▸ Provided passage:
* Start *

But the last two might be written more clearly as

$$\frac{\partial \vec{B}}{\partial t}=-\vec{\nabla}\times \vec{E}$$ and

$$\frac{\partial \vec{E}}{\partial t}=\frac{1}{\epsilon_0}\left(-\vec{J}+\frac{1}{\mu_0}\vec{\nabla}\times \vec{B}\right).$$

And then they clearly tell you how the fields change. And now we know what it takes for the fields to not change. An irrotational electric field causes the magnetic field to be steady in time. A $\vec{B}$ field whose curl is exactly balanced by current, produces a steady electric field. But this doesn't tell us what the fields are. For instance if a particle was at rest its electrostatic field could be irrotational, and there could be no magnetic field (or current), so all the fields are steady. But there could also be a wave travelling through space that hasn't yet reached the particle (so the particle stays at rest ... for now, until the wave gets to it). The locations of the particles and their motions don't by themselves tell us the fields.

For a particle at rest, there is a natural and very simple solution, an inverse square electric field, unchanging, and zero magnetic field. To another observer moving at a constant velocity, they see that charged particle moving at constant velocity. So the fields they see, are a very natural solution (of the many possible) to the equations for a charged particle moving at constant velocity.

That's the most natural solution, and you can compute it. If you try to use the causal equations I listed above, it turns into a chicken and egg problem, the fields now depend on what they were in the past. Which is reasonable, but where do you stop?

Edit for Sofia

In the frame where the charge is at rest at point $\vec{p}$, the charge density could be $\rho(\vec{r},t)=Q\delta^3(\vec{r}-\vec{p})$ and the current density definitely is $\vec{J}(\vec{r},t)=\vec{0}$. (If the charge is extended, $\rho(\vec{r},t)$ could equal $\frac{Q}{4\pi R^3/3}$ if $\left|\vec{r}-\vec{a}\right|<R$ and zero otherwise, as another example.) There are many possible electric fields, but $\vec{E}(\vec{r},t)=\frac{Q}{4\pi \epsilon_0 \left|\vec{r}-\vec{a}\right|^3}\left(\vec{r}-\vec{a}\right)$ (outside teh charge) is a natural and simple one. And again there are many possible $\vec{B}$ fields, but $\vec{B}(\vec{r},t)=\vec{0}$ is a natural and simple one. There the Lorentz-transformed versions of these $\vec{E}$, $\vec{B}$, $\rho$ and $\vec{J}$ are obviously natural and simple solutions, though there are still many. Just as there are many possible solutions for electric fields when there is no charge present. For example, you could have a plane wave in any direction, with any magnitude, as well as countless other solutions.

* End *

▸ Data excerpt:
* Start *

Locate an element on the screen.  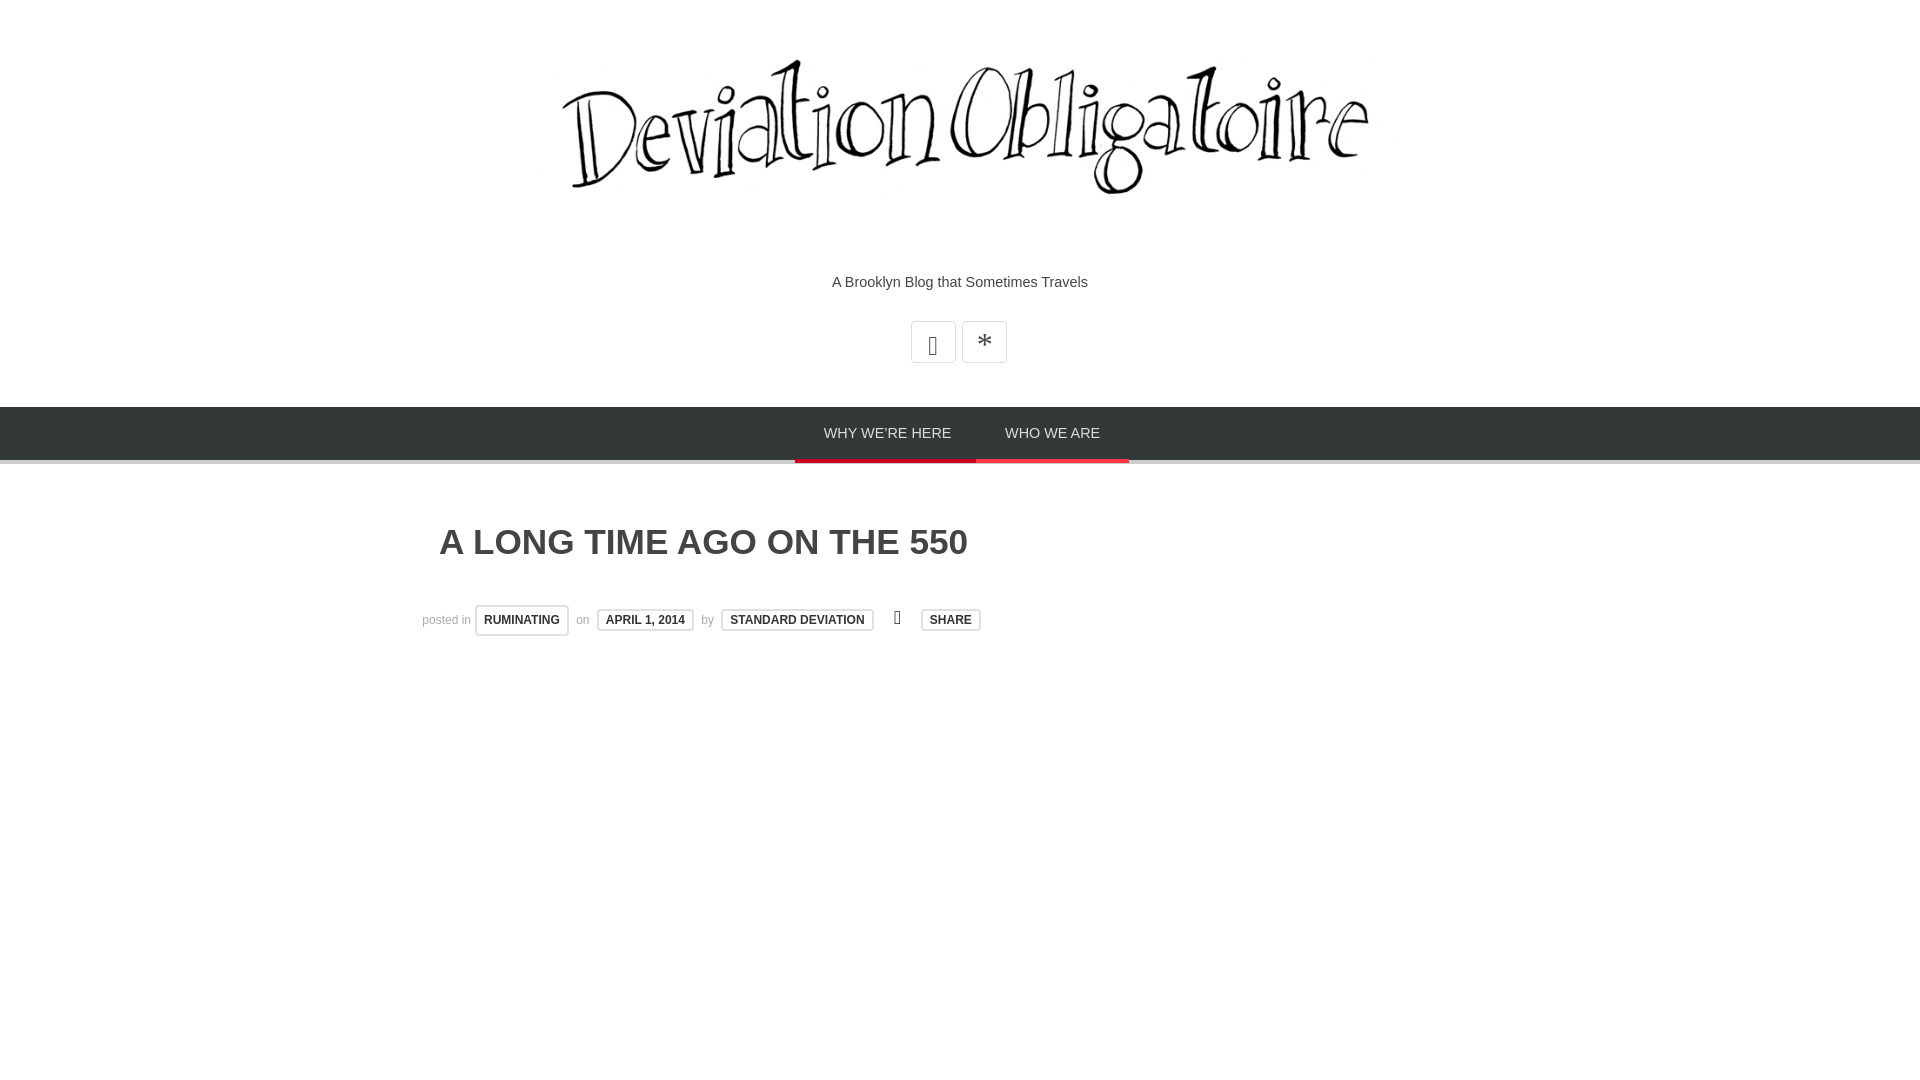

* End *

In the passage about electric and magnetic fields, which quantities have "Lorentz-transformed versions" that are called natural and simple solutions? List each one.

▸ Task output:
- The electric field, E
- The magnetic field, B
- The charge density, ρ
- The current density, J